### Problems and tasks
1. Answer these questions using the passage on tissue engineering:
(a) At which organization's meeting, and in what year, was the term first defined?
(b) What clinical application does the passage list for burn patients?
(c) Under the classical approach, what is done with the cells after they are expanded in culture?
2. According to the passage on tissue engineering, why did early researchers regard the full integration of engineered tissues within the patient as significant? Respond in one to three sentences.
3. Continue the passage on tissue engineering after its final sentence.

### Text shown
The term Tissue Engineering was initially defined at the National Science Foundation (NSF) meeting in 1988 as the “application of the principles and methods of engineering and life sciences toward fundamental understanding of structure-function relationships in normal and pathological mammalian tissues and the development of biological substitutes for the repair or regeneration and to restore, maintain or improve tissue or organ function” (Shalak and Fox, 1988). Researchers at that time recognized the potential of Tissue Engineering to facilitate the first medical therapy where engineered tissues become fully integrated within the patient, thus offering a permanent cure for many diseases.

Over the following years Tissue Engineering progressed rapidly and first biological substitutes were developed for several tissues in the body. Today, Tissue Engineering is one of the major approaches of Regenerative Medicine and a growing and exciting field of research. In combination with better understanding of structure, biology, physiology and cell culture techniques Tissue Engineering may offer new treatment options for patients in need for replacement or repair of a deteriorated organ.  The concept of Tissue Engineering has been applied clinically for a variety of disorders, for example artificial skin for burn patients, tissue engineered trachea, cartilage for knee-replacement procedures, injectable chondrocytes for the treatment of vesico-ureteric reflux and urinary incontinence to name a few.

The classical approaches of Tissue Engineering have not changed over the last three decades. The principle is to dissociate cells from a tissue biopsy, to expand these cells in culture, and to seed them onto the scaffold material in vitro in order to form a living tissue construct prior to implantation into the recipient’s organism. In the appropriate biochemical and biomechanical environment these tissues will unfold their full functional potential and serve as native tissue equivalents. Tissue Engineering products may be fully functional at the time of treatment, or else have potential to integrate and evolve into the expected functional tissue after implantation.

### Entries listed in a dataset
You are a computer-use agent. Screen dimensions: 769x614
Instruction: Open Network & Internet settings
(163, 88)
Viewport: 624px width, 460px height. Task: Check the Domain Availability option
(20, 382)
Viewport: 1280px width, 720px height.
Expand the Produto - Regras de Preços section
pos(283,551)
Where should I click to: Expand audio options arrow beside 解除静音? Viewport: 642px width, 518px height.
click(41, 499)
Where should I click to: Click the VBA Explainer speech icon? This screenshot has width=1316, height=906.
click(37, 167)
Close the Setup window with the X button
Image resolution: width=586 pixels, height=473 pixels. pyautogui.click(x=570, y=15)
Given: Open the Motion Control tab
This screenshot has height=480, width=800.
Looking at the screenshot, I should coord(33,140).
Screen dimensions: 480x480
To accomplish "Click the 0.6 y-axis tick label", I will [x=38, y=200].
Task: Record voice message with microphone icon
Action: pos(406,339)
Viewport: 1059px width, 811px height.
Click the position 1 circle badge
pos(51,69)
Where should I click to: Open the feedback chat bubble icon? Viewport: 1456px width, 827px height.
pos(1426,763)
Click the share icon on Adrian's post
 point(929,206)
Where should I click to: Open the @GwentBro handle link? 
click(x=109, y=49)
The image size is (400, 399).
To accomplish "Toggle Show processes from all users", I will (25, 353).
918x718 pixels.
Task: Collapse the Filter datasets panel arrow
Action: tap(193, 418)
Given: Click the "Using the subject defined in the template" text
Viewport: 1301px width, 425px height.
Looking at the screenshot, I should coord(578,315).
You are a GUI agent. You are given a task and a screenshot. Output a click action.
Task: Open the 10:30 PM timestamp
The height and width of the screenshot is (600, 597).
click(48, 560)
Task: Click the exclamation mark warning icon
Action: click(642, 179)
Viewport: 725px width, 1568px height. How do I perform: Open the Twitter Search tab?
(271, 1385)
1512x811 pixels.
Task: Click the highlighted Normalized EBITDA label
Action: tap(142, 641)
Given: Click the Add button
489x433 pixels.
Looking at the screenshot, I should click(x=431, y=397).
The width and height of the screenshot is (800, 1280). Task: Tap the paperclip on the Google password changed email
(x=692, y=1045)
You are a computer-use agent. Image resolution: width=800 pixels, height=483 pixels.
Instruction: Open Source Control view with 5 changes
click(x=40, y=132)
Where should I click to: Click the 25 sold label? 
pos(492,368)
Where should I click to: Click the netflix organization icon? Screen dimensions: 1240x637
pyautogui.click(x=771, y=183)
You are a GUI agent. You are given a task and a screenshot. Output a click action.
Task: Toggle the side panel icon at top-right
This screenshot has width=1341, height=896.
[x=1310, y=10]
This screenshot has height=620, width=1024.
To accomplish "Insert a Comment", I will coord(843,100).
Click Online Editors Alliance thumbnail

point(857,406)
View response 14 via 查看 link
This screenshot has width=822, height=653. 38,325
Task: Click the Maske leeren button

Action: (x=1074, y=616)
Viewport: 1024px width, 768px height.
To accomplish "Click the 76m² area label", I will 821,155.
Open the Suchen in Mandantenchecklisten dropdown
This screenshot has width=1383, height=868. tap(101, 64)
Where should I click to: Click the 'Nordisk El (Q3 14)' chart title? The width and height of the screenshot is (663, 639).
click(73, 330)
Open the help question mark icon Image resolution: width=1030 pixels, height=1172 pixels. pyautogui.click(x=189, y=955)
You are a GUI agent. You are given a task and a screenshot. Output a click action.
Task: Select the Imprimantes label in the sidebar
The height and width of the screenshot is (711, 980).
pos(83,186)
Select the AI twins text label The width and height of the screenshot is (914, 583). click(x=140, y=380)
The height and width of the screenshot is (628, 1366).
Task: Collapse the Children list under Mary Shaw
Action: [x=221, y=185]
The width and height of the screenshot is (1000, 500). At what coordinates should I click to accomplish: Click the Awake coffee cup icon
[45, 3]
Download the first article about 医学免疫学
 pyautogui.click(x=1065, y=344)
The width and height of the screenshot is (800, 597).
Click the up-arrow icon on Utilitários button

### Results in order
1.
(a) The term was first defined at the National Science Foundation (NSF) meeting in 1988.
(b) Artificial skin.
(c) They are seeded onto the scaffold material in vitro to form a living tissue construct before implantation into the recipient's organism.

2. Early researchers saw that tissue engineering could enable the first medical therapy in which engineered tissues become fully integrated within the patient. Such integration would offer a permanent cure for many diseases.

3.
The Tissue Engineering approach has major advantages over traditional organ transplantation and circumvents the problem of organ shortage. Tissues that closely match the patient’s needs can be reconstructed from readily available biopsies and subsequently be implanted with minimal or no immunogenicity. This eventually conquers several limitations encountered in tissue transplantation approaches.

This book serves as a good starting point for anyone interested in the application of Tissue Engineering. It offers a colorful mix of topics, which explain the obstacles and possible solutions for TE applications.  The first part covers the use of stem cells and adult stem cells and their applications. The following chapters offer an insight into the development of a tailored biomaterial for organ replacement and highlight the importance of cell-biomaterial interaction. As more and more applications move toward clinical application, a reliable preclinical model system to evaluate the developed techniques becomes crucial. Several animal models and Tissue Engineering approaches for a variety of organ systems are presented in the final chapters. In summary, this book offers insights into a wide variety of cells, biomaterials, interfaces and applications of the next generation biotechnology, which is Tissue Engineering.